# What you need to do
Copy out every one of the lines below word for word, without changing or leaving out anything.

# Records shown

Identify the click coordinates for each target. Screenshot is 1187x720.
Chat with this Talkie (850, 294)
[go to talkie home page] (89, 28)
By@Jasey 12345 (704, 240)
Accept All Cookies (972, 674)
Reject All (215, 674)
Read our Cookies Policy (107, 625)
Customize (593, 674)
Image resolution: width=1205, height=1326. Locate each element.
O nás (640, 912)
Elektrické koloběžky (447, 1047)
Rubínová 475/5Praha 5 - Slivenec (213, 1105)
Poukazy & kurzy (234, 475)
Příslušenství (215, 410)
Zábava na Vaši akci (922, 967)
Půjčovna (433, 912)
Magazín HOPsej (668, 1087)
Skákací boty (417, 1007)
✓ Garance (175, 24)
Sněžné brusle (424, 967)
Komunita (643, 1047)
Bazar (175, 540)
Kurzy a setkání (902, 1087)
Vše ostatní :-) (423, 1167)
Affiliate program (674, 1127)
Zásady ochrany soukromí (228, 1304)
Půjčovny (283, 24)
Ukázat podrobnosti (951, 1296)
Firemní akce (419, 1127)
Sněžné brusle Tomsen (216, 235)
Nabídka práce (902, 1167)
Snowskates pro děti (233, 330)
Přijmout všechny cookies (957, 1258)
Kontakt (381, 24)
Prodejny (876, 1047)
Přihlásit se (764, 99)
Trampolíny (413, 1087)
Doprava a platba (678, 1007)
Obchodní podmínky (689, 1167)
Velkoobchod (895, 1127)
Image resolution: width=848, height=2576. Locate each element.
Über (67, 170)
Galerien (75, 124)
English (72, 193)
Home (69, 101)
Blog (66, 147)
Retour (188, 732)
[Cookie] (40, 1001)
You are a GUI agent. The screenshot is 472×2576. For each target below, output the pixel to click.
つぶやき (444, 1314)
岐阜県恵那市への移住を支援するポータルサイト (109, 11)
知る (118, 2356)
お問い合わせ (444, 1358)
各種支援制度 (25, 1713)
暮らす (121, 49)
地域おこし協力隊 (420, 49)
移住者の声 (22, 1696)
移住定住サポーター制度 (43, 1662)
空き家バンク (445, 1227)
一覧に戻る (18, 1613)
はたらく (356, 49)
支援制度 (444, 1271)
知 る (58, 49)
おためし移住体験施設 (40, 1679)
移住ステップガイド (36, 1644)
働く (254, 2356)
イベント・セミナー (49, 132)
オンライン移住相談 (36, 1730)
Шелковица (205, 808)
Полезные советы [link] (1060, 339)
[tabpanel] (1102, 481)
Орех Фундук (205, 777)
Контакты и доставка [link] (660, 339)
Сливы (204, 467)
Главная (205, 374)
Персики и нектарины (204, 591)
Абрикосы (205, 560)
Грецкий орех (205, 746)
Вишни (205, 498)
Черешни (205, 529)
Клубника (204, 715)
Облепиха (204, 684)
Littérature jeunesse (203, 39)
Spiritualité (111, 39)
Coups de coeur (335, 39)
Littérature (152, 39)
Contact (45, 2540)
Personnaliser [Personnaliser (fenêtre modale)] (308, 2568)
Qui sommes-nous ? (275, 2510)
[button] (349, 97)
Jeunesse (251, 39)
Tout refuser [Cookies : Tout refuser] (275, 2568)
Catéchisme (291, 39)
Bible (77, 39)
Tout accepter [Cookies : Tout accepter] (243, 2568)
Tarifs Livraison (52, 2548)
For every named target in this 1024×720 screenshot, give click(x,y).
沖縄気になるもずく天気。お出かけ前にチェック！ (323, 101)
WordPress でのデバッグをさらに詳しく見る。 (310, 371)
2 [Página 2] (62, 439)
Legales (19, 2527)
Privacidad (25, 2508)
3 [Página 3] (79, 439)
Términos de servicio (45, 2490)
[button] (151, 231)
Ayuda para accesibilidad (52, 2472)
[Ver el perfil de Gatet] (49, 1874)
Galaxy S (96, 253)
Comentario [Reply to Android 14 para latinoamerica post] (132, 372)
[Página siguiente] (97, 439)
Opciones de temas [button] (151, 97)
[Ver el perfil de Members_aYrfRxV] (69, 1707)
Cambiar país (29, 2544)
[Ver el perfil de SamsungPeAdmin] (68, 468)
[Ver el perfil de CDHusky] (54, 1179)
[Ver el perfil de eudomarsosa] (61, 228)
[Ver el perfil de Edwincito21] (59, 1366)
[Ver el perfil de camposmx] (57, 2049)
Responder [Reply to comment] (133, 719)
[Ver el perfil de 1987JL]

# Final answer
Identify the click coordinates for each target. Screenshot is 1187x720.
Chat with this Talkie (850, 294)
[go to talkie home page] (89, 28)
By@Jasey 12345 (704, 240)
Accept All Cookies (972, 674)
Reject All (215, 674)
Read our Cookies Policy (107, 625)
Customize (593, 674)
Image resolution: width=1205, height=1326. Locate each element.
O nás (640, 912)
Elektrické koloběžky (447, 1047)
Rubínová 475/5Praha 5 - Slivenec (213, 1105)
Poukazy & kurzy (234, 475)
Příslušenství (215, 410)
Zábava na Vaši akci (922, 967)
Půjčovna (433, 912)
Magazín HOPsej (668, 1087)
Skákací boty (417, 1007)
✓ Garance (175, 24)
Sněžné brusle (424, 967)
Komunita (643, 1047)
Bazar (175, 540)
Kurzy a setkání (902, 1087)
Vše ostatní :-) (423, 1167)
Affiliate program (674, 1127)
Zásady ochrany soukromí (228, 1304)
Půjčovny (283, 24)
Ukázat podrobnosti (951, 1296)
Firemní akce (419, 1127)
Sněžné brusle Tomsen (216, 235)
Nabídka práce (902, 1167)
Snowskates pro děti (233, 330)
Přijmout všechny cookies (957, 1258)
Kontakt (381, 24)
Prodejny (876, 1047)
Přihlásit se (764, 99)
Trampolíny (413, 1087)
Doprava a platba (678, 1007)
Obchodní podmínky (689, 1167)
Velkoobchod (895, 1127)
Image resolution: width=848, height=2576. Locate each element.
Über (67, 170)
Galerien (75, 124)
English (72, 193)
Home (69, 101)
Blog (66, 147)
Retour (188, 732)
[Cookie] (40, 1001)
You are a GUI agent. The screenshot is 472×2576. For each target below, output the pixel to click.
つぶやき (444, 1314)
岐阜県恵那市への移住を支援するポータルサイト (109, 11)
知る (118, 2356)
お問い合わせ (444, 1358)
各種支援制度 (25, 1713)
暮らす (121, 49)
地域おこし協力隊 (420, 49)
移住者の声 (22, 1696)
移住定住サポーター制度 (43, 1662)
空き家バンク (445, 1227)
一覧に戻る (18, 1613)
はたらく (356, 49)
支援制度 (444, 1271)
知 る (58, 49)
おためし移住体験施設 (40, 1679)
移住ステップガイド (36, 1644)
働く (254, 2356)
イベント・セミナー (49, 132)
オンライン移住相談 (36, 1730)
Шелковица (205, 808)
Полезные советы [link] (1060, 339)
[tabpanel] (1102, 481)
Орех Фундук (205, 777)
Контакты и доставка [link] (660, 339)
Сливы (204, 467)
Главная (205, 374)
Персики и нектарины (204, 591)
Абрикосы (205, 560)
Грецкий орех (205, 746)
Вишни (205, 498)
Черешни (205, 529)
Клубника (204, 715)
Облепиха (204, 684)
Littérature jeunesse (203, 39)
Spiritualité (111, 39)
Coups de coeur (335, 39)
Littérature (152, 39)
Contact (45, 2540)
Personnaliser [Personnaliser (fenêtre modale)] (308, 2568)
Qui sommes-nous ? (275, 2510)
[button] (349, 97)
Jeunesse (251, 39)
Tout refuser [Cookies : Tout refuser] (275, 2568)
Catéchisme (291, 39)
Bible (77, 39)
Tout accepter [Cookies : Tout accepter] (243, 2568)
Tarifs Livraison (52, 2548)
For every named target in this 1024×720 screenshot, give click(x,y).
沖縄気になるもずく天気。お出かけ前にチェック！ (323, 101)
WordPress でのデバッグをさらに詳しく見る。 (310, 371)
2 [Página 2] (62, 439)
Legales (19, 2527)
Privacidad (25, 2508)
3 [Página 3] (79, 439)
Términos de servicio (45, 2490)
[button] (151, 231)
Ayuda para accesibilidad (52, 2472)
[Ver el perfil de Gatet] (49, 1874)
Galaxy S (96, 253)
Comentario [Reply to Android 14 para latinoamerica post] (132, 372)
[Página siguiente] (97, 439)
Opciones de temas [button] (151, 97)
[Ver el perfil de Members_aYrfRxV] (69, 1707)
Cambiar país (29, 2544)
[Ver el perfil de SamsungPeAdmin] (68, 468)
[Ver el perfil de CDHusky] (54, 1179)
[Ver el perfil de eudomarsosa] (61, 228)
[Ver el perfil de Edwincito21] (59, 1366)
[Ver el perfil de camposmx] (57, 2049)
Responder [Reply to comment] (133, 719)
[Ver el perfil de 1987JL]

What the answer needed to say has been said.